Our first night was in a tiny village in the middle of nowhere, miles away from any other sign of civilization. The village was a collection of shacks, a church, and a school with a soccer field. Our basic shelter for the night had this amazing view to the right. We feasted on quinoa soup and had plenty of blankets to keep us warm during chilly night. The Bolivian altiplano is stark and stunning and vast. Snow-capped mountains seem to rise out of nowhere.
The next day, we awoke early for the long day of driving down lonesome roads ahead:
We came upon one of our highest points of the trip: 4,855 meters or 15,928 feet. That’s higher than Mt. Whitney! I easily felt the effects of the altitude with each breath.
The Land Cruiser!
As part of jam-packed day, we see our first wildlife: pink flamingos! They thrive here in the caustic lakes formed by mineral runoff from the nearby mountains. The flamingos feed on pink brine shrimp in the lakes which gives them their pink color! I didn’t know that before this trip!
This part of the earth is a hotbed (literally) of volcanic and seismic activity. Lucky for us, that means hot springs!

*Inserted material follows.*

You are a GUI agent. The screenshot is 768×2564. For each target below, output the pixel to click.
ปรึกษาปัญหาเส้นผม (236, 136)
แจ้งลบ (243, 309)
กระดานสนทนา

Speaking of volcanoes, next up was Laguna Verde at the base of Vulcan Lincacabur:
View from the Land Cruiser:
Onto the geyers. And no, there weren’t any railings, warning signs, or boardwalks. It’s just you and the geyers at your own risk!
The last stop of the day was at Laguna Colorada (AKA the red lake). It was freezing in the late afternoon. Those pink dots are more flamingos.
The next morning, the reflection of the clouds on the lake with the sunrise provided quite an unexpected surprise:
In the middle of the desert, out pops this incredible naturally sculptured rock. Arbol de Piedra:
We drive through more desert, more Mars-like landscapes, and come upon this lake with hundreds of pink flamingos. Wishing I had better zoom on my camera:
Our final stop of the tour before reaching the grand finale of the Salt Flats is the Valley of Rocks (Valle de Rocas). It was a fun time scrambling around on the rocks:
We stayed in Uyuni that night waking up very early the next morning in order to arrive at the salt flats (Salar de Uyuni) in time for sunrise, which we totally accomplished. It was totally worth the early morning alarm. Totally.
The salt flats were an unending expanse of white salt. It was partially flooded when we were there so we saw the wet version instead of the dried hexagonal pattern version. Hard to believe this is all salt, that I’m standing on SALT!
Part of the fun (and a bit of hype) around visiting the salt flats is the ability to take funny staged pictures using the depth perception provided by this great expanse of white:
After the fun picture shoot was over, it was time to head back. Along the way, we passed by mounds of salt with men visibly digging with shovels nearby, a somber reminder of the back-breaking work that takes place here, to transform one of earth’s natural resources into the table-side version of our most common food additive world-wide.
Once back in Uyuni, we wandered around a bit, but Uyuni is not a town for aimless wandering. It is a rather depressing town, trash strewn everywhere, and tour companies competing for your business quite aggressively around every corner. At first, I was super glad to be departing town that same night on an overnight bus to La Paz. But that bus ride soon turned out to be one of the scariest bus rides of my life. I didn’t sleep at all, and was fairly paralyzed with fear that we were going to drop off the side of a cliff at any moment. The way the bus lurched and sped up and then slowed down, I felt every bump and every tight corner, and well, I just about peed in my pants because I was that scared. I needed a full day in a hotel room to myself in La Paz to recover from it. If you’re traveling from Uyuni to La Paz, I highly recommend that you not take an overnight bus.